Jester nods. She’s seen Beau’s growth – been impressed by it, got to be a part of it, or she’d like to think so, anyway. She doesn’t see what it has to do with this, now, but she’ll let Beau talk.

‘I never wanna hurt you, Jes,’

Her decision to let Beau talk uninterrupted leaves as soon as it comes.

‘Well you have!’

Beau winces. Ducks her head in a nod. ‘Yeah, I – I know.’

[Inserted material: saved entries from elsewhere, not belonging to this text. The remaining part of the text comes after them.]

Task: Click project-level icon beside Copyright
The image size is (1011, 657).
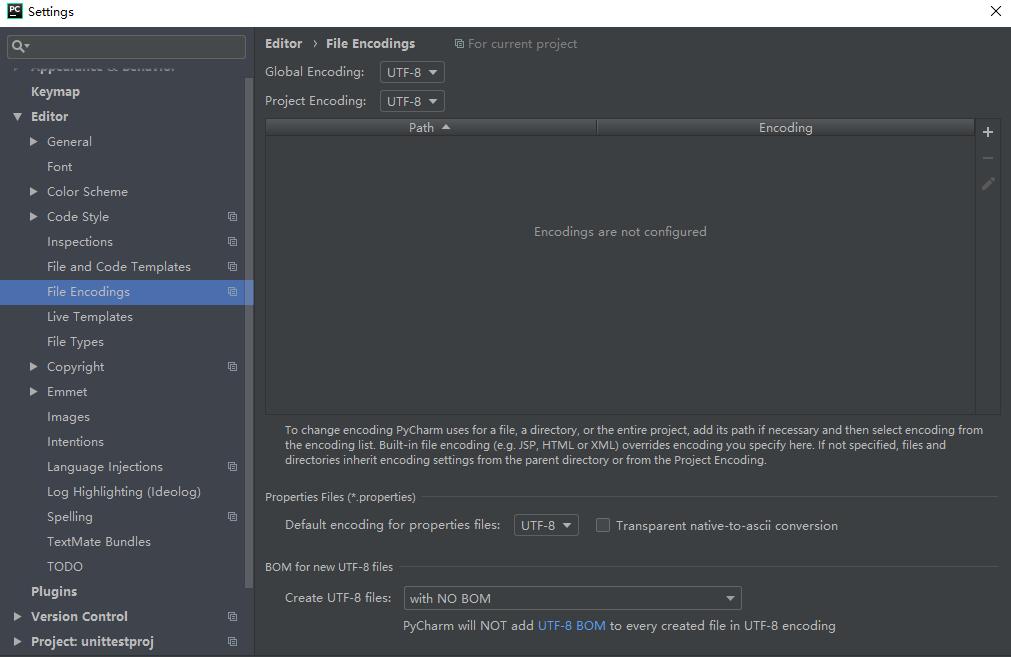Action: [232, 367]
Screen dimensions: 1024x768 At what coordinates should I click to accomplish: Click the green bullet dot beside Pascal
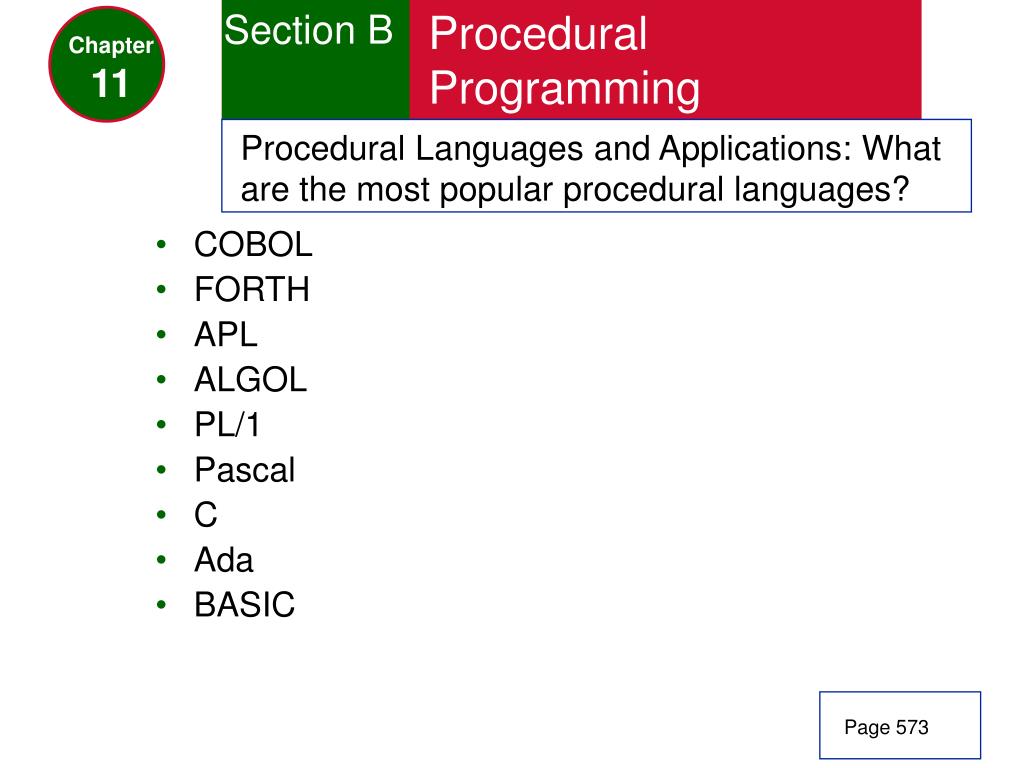point(161,470)
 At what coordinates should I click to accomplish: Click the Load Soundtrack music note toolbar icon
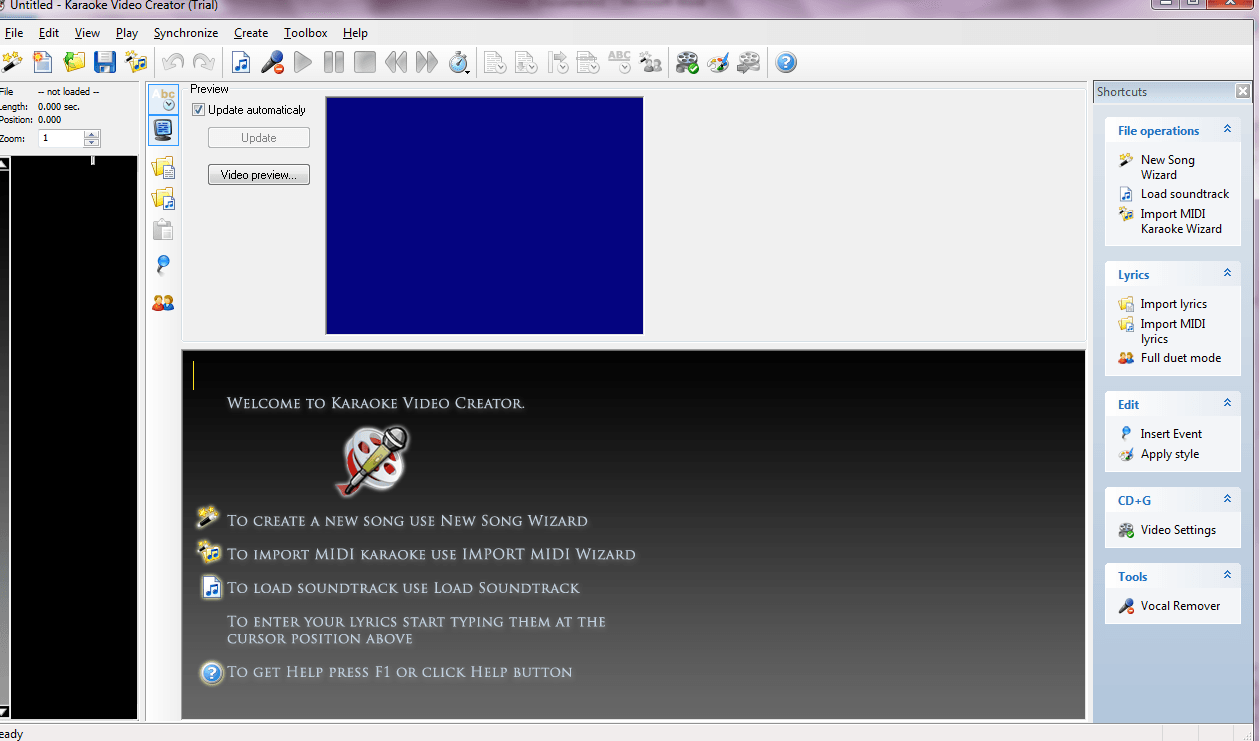[x=240, y=62]
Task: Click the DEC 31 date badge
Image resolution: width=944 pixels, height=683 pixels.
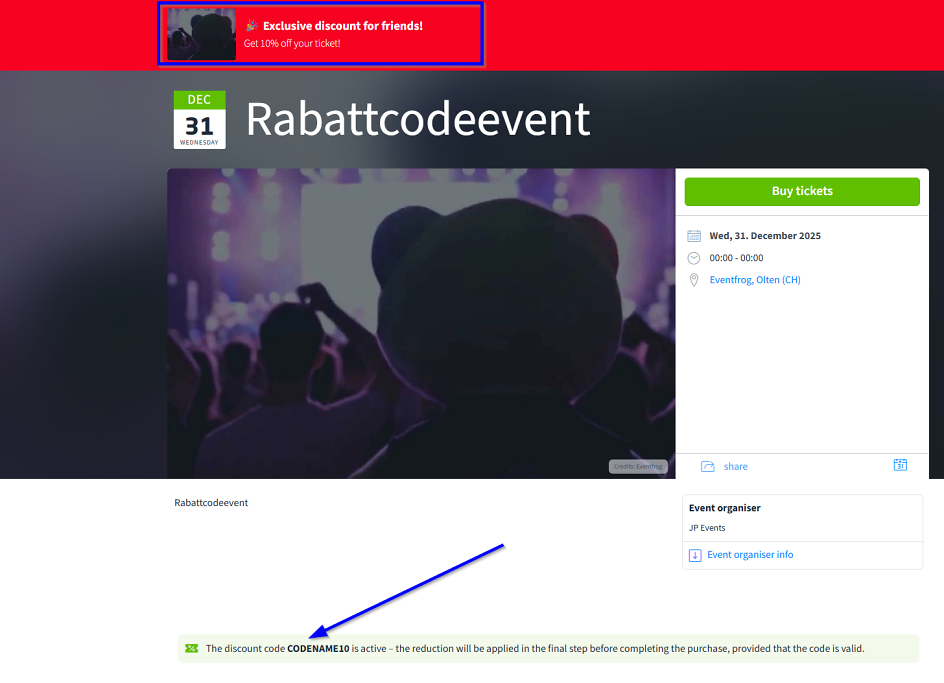Action: click(x=199, y=120)
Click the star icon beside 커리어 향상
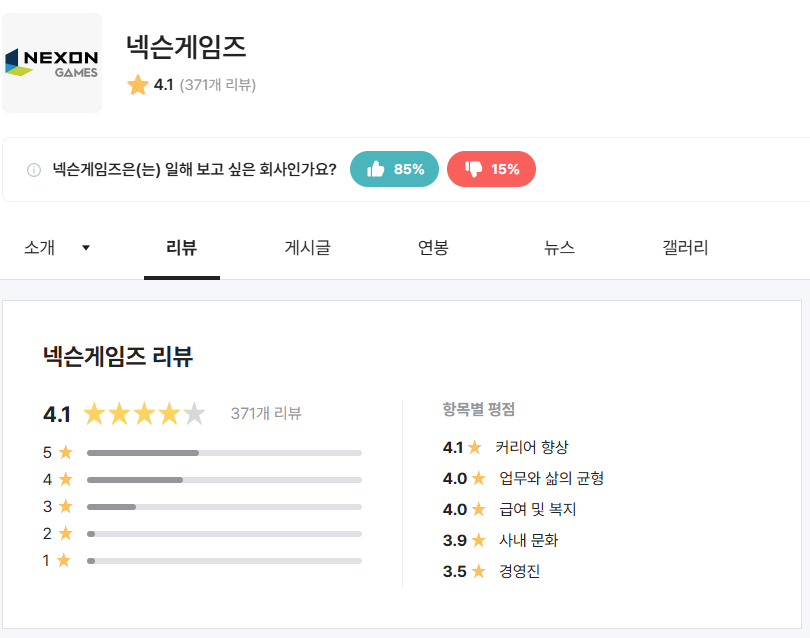 coord(475,447)
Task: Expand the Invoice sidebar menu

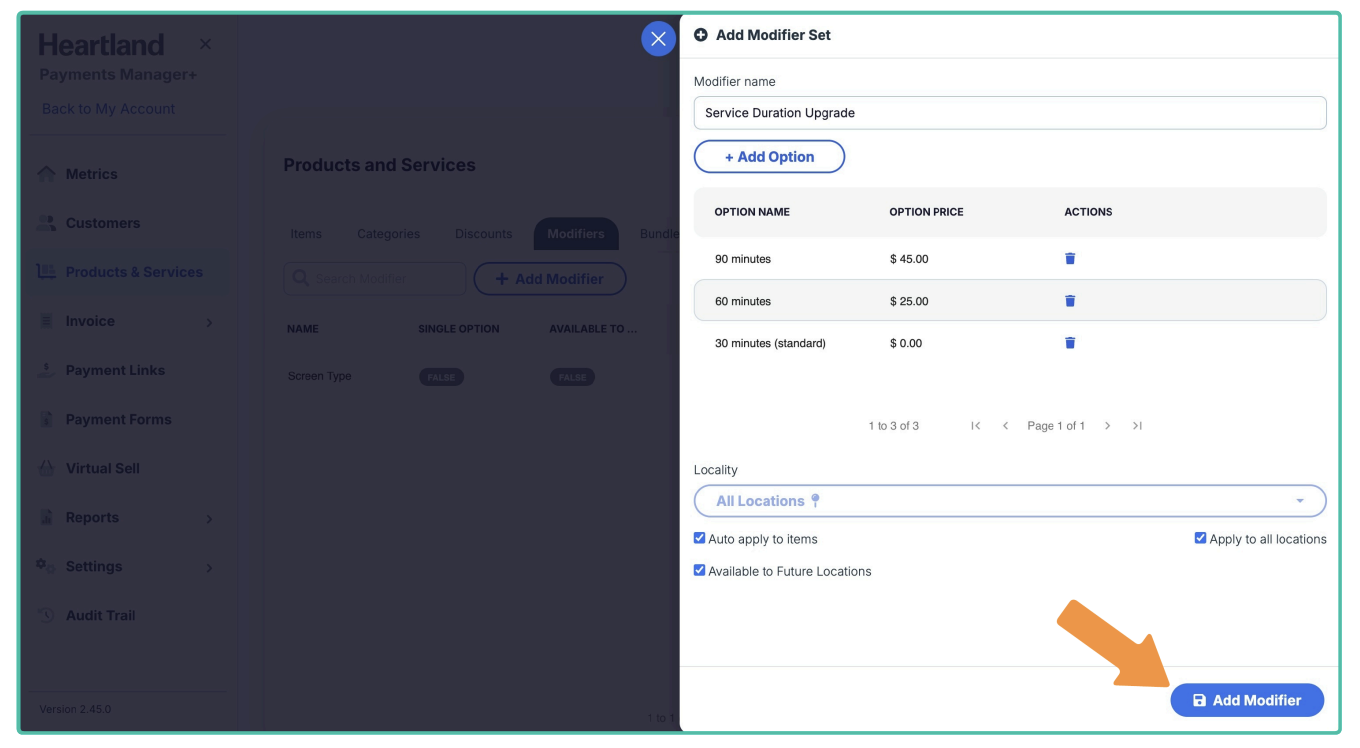Action: 209,322
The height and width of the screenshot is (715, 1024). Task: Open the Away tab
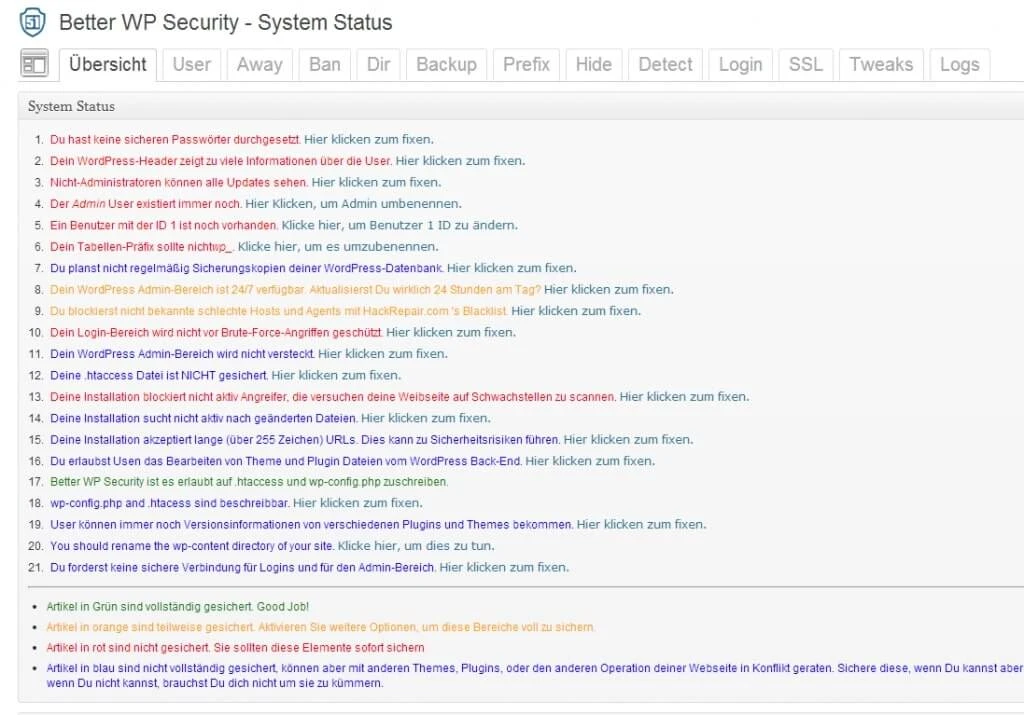pos(259,64)
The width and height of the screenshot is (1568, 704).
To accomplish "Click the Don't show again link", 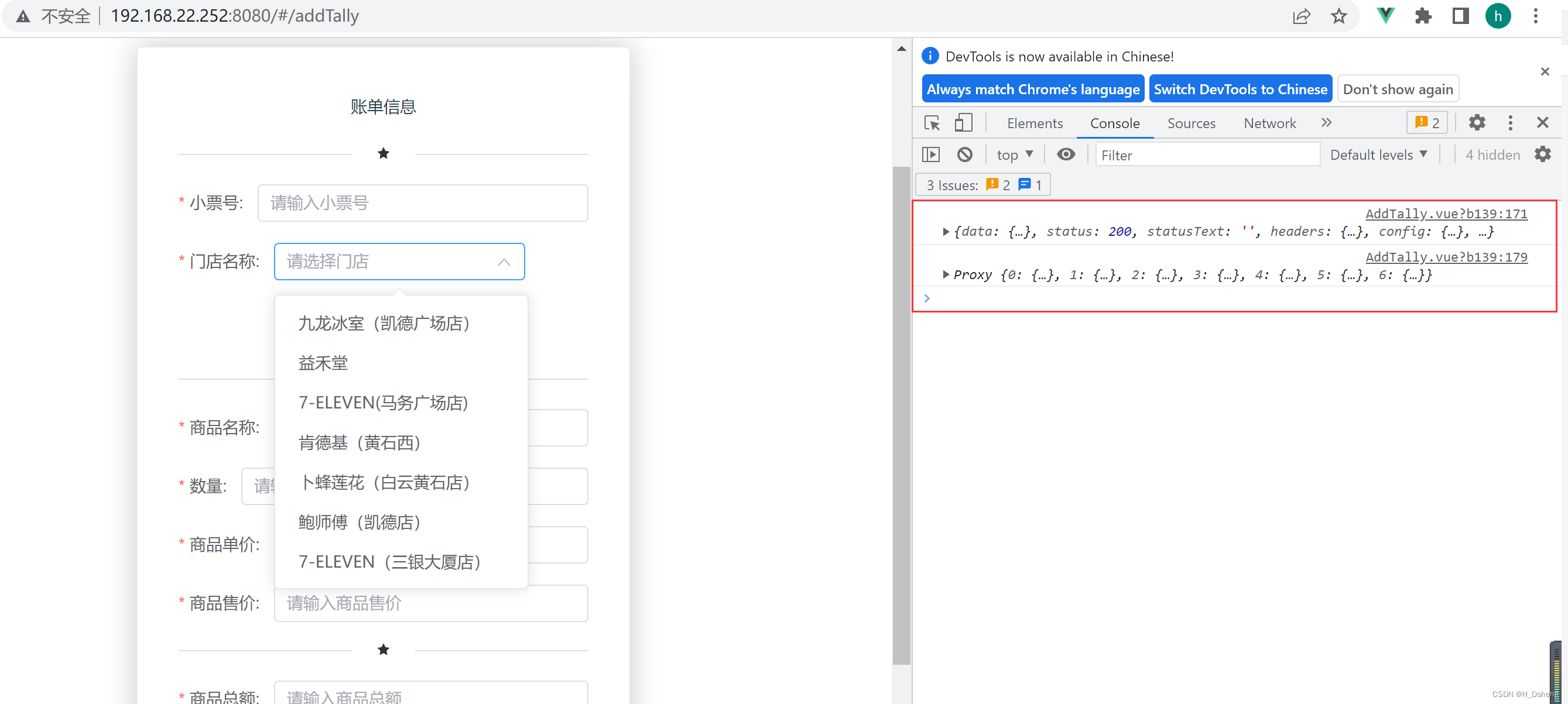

‘I just don’t get it.’ Jester shakes her head. ‘You’re not saying that you’re not going to do it anymore. So, you know you’re – you’re doing it on purpose. Aren’t you?’ The answer is clear in Beau’s eyes. Sky burned blue. _Yes_. Jester flinches back. Sucks in a steadying breath. ‘I—okay then,’ she says, and tries not to let the word tremble. Mostly, she thinks she succeeds. ‘Did I do something wrong?’

‘ _No_.’

Maybe it’s silly or naïve but Jester believes her. Despite herself, despite her fear, she believes Beau. ‘Okay. Did _you_ do something wrong?’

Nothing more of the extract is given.